A groundswell of conservation groups and local governments began pushing for naming a peak after Diekmann not long after his death. Naming peaks after people can either happen through an administrative process or through congressional designation. Maddy Pope, a senior project manager for the Trust for Public Land, said they wanted to have it done through legislation because it could happen much sooner.
Supporters reached out to members of the Montana delegation to get their support for the idea, and Pope said they knew a bill was coming but didn’t know exactly when.
The bill was announced Wednesday in a joint news release sent by all three members of Montana’s congressional delegation.

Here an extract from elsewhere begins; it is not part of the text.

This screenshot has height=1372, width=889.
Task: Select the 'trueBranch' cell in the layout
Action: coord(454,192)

In the release, Republican U.S. Sen. Steve Daines said he “couldn’t think of a better way to celebrate Alex’s life and memory than by naming a peak in his honor.” Democratic Sen. Jon Tester said in the release that it was “incredibly fitting to name a wild Montana peak after Alex.” Republican Rep. Ryan Zinke said in the release that Diekmann’s “legacy will be remembered in perpetuity.”
Supporters of the naming include county commissions from both Madison and Gallatin counties, the city of Whitefish and a number of conservation and hunting groups. Pope said that the widespread support for the idea is a testament to the reach of his work.

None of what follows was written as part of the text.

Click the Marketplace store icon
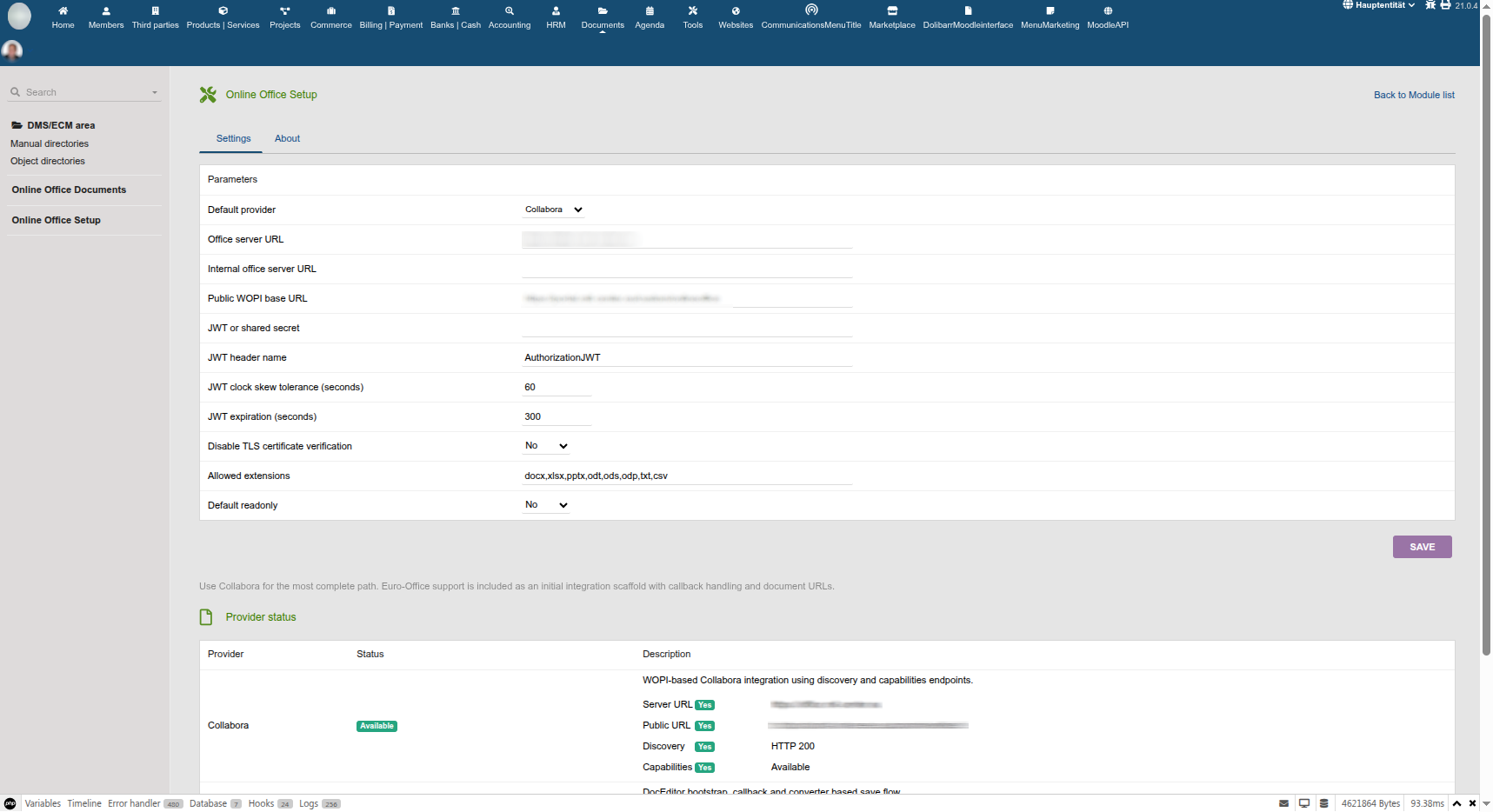1493x812 pixels. tap(891, 11)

“I think that the impact of his work just touched so many communities,” Pope said.
Diekmann worked on projects in different states and was well known locally for his work in the Madison Valley. He was involved in projects concerning Three Dollar Bridge, O’Dell Creek and a land deal on the Sun Ranch. He also completed projects on the Gallatin and in areas of Northwestern Montana.
The last project he worked on, concerning Haskill Basin near Whitefish, finalized shortly after his death.
“He was willing to take on these very big and complex projects and work through the pieces that had to come together,” Pope said.